Finally got my check in the bank, paid my rent, and I discovered (to my delight) that Peapod is delivering tomorrow, even though it's a holiday. Ordered my groceries this morning, and the driver will be here between 6:00 and 8:00 in the AM tomorrow morning with my goodies. It means I need to get up a little bit earlier, but it's worth it to be first on the delivery list. (The later you order, the longer it takes the man to get here. I used to order for delivery between 7:30 and 1:00, but once I didn't get anything until after 5:00 in the evening. No problems early!)
@AT20rt You have my sympathy. I had a friend whose mother died on her birthday in May two years ago and was buried the following day - the day after Mother's Day.
@Nimbus Independence day.
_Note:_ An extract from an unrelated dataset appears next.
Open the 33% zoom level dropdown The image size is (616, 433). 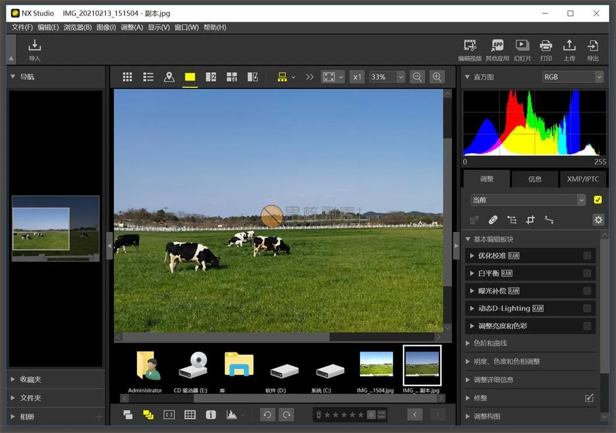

I swear I'm in some alternate reality lately. Yesterday I said "seal" and they said "oh you mean a sea leopard" wtf. Sea leopard. I dunno wtf is going on.
American Independence Day on the Fourth of July every year. We think of July 4, 1776, as a day that represents the Declaration of Independence and the birth of the United States of America as an independent nation
Same as I do every day.. hating Trump and wondering why on earth such a dreadful thing came to be inflicted upon the people of America and the rest of the world
The last time we tried to watch fireworks at a casino it was so crowded and no parking spaces we left, went to find another spot to park and watch and none available. Went to a Walmart parking lot and watched for awhile. Forgot to bring mosquito spray and went home early. It’s crazy if you go to the park to watch the display, afterwards it takes over an hour to get through traffic and go home.
When any Chicago sports team (Bears, Bulls,Hawks, Cubs, White Sox) has a winning season and makes the playoffs, any wins bring out the guns. Same for Veterans Day and July 4th.